I’ve got five books for you today that I awkwardly name “Nonfiction picture books that read like story books.” Each of these books are filed in libraries as non-fiction solar system books. When you hear “non-fiction solar system book,” what comes to mind? I usually think of fact-driven prose with a few photos or diagrams to help illustrate ideas. There is nothing wrong with that type of book, but I have a 2-year-old astronomonster who likes to be read to but doesn’t have the patience for lots of text yet, especially when there are more planet pictures to look at and exclaim over. That’s why these five stood out to me, because the text is either shorter, or more aurally exciting, so he liked to listen to it, AND the pictures are a big part of the books.

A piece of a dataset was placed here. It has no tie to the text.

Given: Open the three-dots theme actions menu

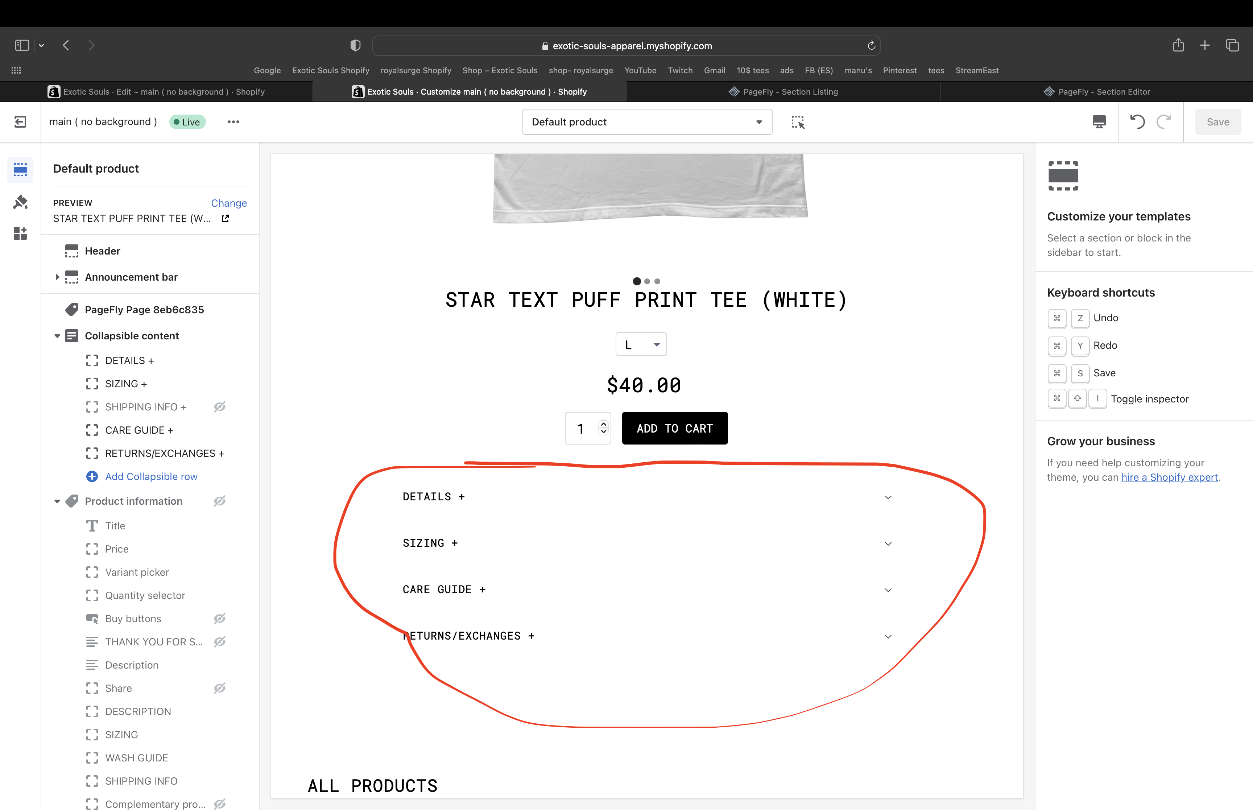Looking at the screenshot, I should point(233,122).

This book about the moon phases has die-cut pages which reveal or cover up more of the moon as you turn the pages. (Page turning in the moon phase sections is also facilitated by marked tabs!) Warning: My 2-year-old likes to touch and tug on those cut-outs a little too much, though, but I’ve been able to rein him in quite well. The text is written in rhyme, so it reads as though you are reading a “regular” rhyming picture book, but you are also reading them an account of the moon phases. For each moon phase there is also a side note on each page telling when that moon phase rises and sets. Kids can get in touch with the phases and schedule of the moon with this book, especially if you use it in conjunction with a Moon journal project and have them go out to observe the moon phase and keep track of their observations in a journal. (For the record, the illustrations of this book show a kid keeping a moon journal, too! Have I posted about moon journals yet?) At the end there is a prose section and diagram about the moon phases, as well as some other rhymes for remembering other facts about the moon. Recommended for grades 1-3, but if your astronomonster is enough of a lunatic, s/he will enjoy this at a younger age as well–just watch out for little fingers tugging on the cut-outs!
Rated for grades 1-3, this book is modeled on “Over in the Meadow,” introducing concepts of the solar system through a rhymed dialogue between Mother Sun and the planets. For example:
“‘Tilt,’ said the Mother /’I tilt,’ said Three./So it tilted on its axis/And the seasons came to be.”
I love this quotation from John Peters, New York Public Library book review:
The information is accurate, if not always well phrased (“Saturn really ‘blows’…”).
My husband and I laughed when we got to that part. Otherwise, the information is correct and is expanded upon with planetary facts, resources, and classroom activities at the end.
Even though it is rated for grades 1-3, my 2-year-old loved this book. The rhythm and rhyme are fun to listen to, and he got to name planets on every page. Each planet got a two-page spread: one page for a painting of the planet, the other for the text and a diagram of the solar system. Each time a new planet appeared in the dialogue, another planet was added to the solar system model in the bottom corner of the text page, so he could count the planets.
National Geographic Children’s Book, Ages 4-8. The large-print text frequently rhymes, and so makes it read like a story book if you just read that text. Smaller-print text has more facts. I liked that this one had great pictures and simple text so it works well for a toddler or preschool astronomonster.
In Meet the Planets, Pluto hosts a pageant for the favorite planet. Parents can practice their game show announcer voices when reading this one out loud. Each planet gets introduced in the pageant, and in the end the reader is asked what their favorite planet is. The personified planets look a little weird or even creepy (planets with faces and limbs is a little creepy, sorry), but my 2-year-old was able to identify all of the planets by appearance. Nevertheless, the art for each planet is impressively detailed.
The art is richer than the text; each planet is introduced rather superficially in writing, but there is plenty of detail about each planet if you know enough already to be able to identify the clues to their moons, mythology, and history, portrayed in the illustrations. There is a guide to interpret some of the art in one of the six pages of learning activities in the back of the book, but you have to access the books’ online activities to get a detailed explanation of what is what and who is who in the art. Another idea is to pair the book with some other children’s book about planetary history/mythology and see if you can figure out all the art references before looking in the back and online. If homeschooling, you could turn interpreting the pictures into a research project.
The supplementary pages in the back include a tally sheet for scoring favorite planets if taking a poll of family and friends; time and temperature information of the planets and our moon; a distance-from-the-sun place-value activity; a solar system true or false questions section; the art reference section; and a solar system matching activity.
This book mostly fits my theme here, but sort of doesn’t. The text in this book is more traditional in the factual sort of way, but the illustrations and typeface make it look like a fun picture book…not to say that nonfiction isn’t fun, because it certainly can be! I really enjoy Wells’s illustrations and layout for his books. I reviewed another one earlier, What’s So Special About Planet Earth? Topics explored in Why Do Elephants Need the Sun? include the sun’s energy, how plants make food, the water cycle, and gravity. Ages 4-8.